* TRECHO SELECIONADO
______

Ouvimos frequentemente, de doentes
em fase terminal, que eles não têm tanto
medo de morrer, mas sim de sofrer. O
que se teme é o processo marcado pela
dependência e dor não aliviada que se
associa à doença. Enquanto a dor física
é a fonte mais comum do sofrimento, o
sofrimento ligado ao morrer vai além
do mero nível físico, atingindo o todo da
pessoa. Para eliminar a dor ou pelo menos aliviá-la, exigem-se medicamentos
analgésicos; para cuidar do sofrimento
é necessário um horizonte de significado e sentido, em que os valores socioculturais e religiosos são fundamentais.
Ao negligenciar a distinção entre dor e
sofrimento, a tendência dos tratamentos é se concentrar somente nos sintomas físicos, como se estes fossem a única fonte de desconforto. Essa perspectiva permite continuar agressivamente
tratamentos fúteis, na crença de que,
enquanto o tratamento protege da dor
física, ele protegeria também de todos
os outros aspectos, ignorando que o sofrimento tem de ser cuidado nas suas
várias dimensões -física, psíquica, social e espiritual.
Pede-se para morrer e ser ajudado para tal, por causa da dor e do sofrimento
sem perspectivas e da "vida diminuída",
sem perspectiva de futuro. Busca-se como saída a legalização da eutanásia, a
qual somos contra, mas não podemos
ignorar que a questão precisa ser estudada e debatida.
Olhando para nossa realidade, o desafio maior é considerar a dignidade no
adeus à vida, para além da dimensão
biológica, no contexto médico-hospitalar, ampliando o horizonte, integrando
a dimensão sociopolítica relacional.
Somos emocionalmente envolvidos
por casos dramáticos divulgados pela
mídia, que anunciam o direito de todo
ser humano a ter uma morte feliz, sem
dor, em paz. Este não deixa de ser um
ideal a ser nobremente atingido. Perguntamo-nos qual o significado de tudo
isso, diante da morte de milhares de seres humanos por acidentes, violência e
péssimas condições de vida.
Existe muito o que fazer no sentido de
levar a sociedade a compreender que o
morrer com dignidade é uma decorrência do viver dignamente. Se não se tem
condição de vida digna, no fim do processo garantiríamos uma morte digna?

______

* ITENS FORNECIDOS
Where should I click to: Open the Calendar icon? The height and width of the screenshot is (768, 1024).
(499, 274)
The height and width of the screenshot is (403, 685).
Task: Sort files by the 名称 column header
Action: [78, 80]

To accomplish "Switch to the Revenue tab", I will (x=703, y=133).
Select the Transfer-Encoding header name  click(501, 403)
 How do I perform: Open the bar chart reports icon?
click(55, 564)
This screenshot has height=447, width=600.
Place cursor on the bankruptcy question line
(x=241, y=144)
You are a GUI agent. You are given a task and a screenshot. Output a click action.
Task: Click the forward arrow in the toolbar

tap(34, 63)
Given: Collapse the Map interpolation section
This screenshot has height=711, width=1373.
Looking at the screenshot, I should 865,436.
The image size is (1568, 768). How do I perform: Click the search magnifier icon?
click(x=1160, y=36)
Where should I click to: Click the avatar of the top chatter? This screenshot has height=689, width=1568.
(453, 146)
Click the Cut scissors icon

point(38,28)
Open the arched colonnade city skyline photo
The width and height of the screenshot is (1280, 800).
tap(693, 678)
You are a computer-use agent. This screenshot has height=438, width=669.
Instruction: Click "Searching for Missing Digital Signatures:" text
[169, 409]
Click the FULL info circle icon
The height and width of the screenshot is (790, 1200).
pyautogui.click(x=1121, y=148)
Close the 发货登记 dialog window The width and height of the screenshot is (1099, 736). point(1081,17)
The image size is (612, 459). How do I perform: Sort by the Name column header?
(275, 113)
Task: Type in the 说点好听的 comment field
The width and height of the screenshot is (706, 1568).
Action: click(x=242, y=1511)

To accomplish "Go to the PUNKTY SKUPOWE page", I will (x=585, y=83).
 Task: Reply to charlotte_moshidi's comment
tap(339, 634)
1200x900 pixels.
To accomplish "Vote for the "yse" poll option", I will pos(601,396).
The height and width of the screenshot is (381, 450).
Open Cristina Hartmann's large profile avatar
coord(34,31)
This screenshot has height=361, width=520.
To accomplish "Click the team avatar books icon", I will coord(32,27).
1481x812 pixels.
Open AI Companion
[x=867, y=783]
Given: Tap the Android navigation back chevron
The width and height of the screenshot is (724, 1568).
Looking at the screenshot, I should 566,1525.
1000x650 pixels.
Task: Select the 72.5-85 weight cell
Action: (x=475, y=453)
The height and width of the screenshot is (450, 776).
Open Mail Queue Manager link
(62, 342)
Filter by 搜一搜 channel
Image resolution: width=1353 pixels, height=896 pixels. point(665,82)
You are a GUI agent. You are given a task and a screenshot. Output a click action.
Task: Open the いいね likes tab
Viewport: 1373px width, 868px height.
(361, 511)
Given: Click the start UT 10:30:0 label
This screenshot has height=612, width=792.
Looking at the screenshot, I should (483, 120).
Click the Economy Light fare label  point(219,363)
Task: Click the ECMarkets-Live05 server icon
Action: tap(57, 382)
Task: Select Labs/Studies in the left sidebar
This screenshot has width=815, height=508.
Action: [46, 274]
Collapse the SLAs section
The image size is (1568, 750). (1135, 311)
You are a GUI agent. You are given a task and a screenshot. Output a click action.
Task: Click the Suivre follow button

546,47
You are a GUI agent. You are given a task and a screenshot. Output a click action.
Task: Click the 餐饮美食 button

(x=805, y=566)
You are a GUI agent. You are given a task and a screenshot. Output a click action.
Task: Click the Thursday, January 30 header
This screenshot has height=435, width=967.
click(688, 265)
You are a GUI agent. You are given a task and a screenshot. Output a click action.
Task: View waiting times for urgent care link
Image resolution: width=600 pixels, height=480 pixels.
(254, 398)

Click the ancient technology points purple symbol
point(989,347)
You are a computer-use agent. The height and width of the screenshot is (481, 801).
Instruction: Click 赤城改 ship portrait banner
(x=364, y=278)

______

* DETALHES DA TAREFA
Transcreva do trecho selecionado, sem qualquer alteração, a parte que se inicia com as palavras que contêm "Existe muito o" e se encerra com "uma morte digna?".

* RESPOSTA À TAREFA
Existe muito o que fazer no sentido de
levar a sociedade a compreender que o
morrer com dignidade é uma decorrência do viver dignamente. Se não se tem
condição de vida digna, no fim do processo garantiríamos uma morte digna?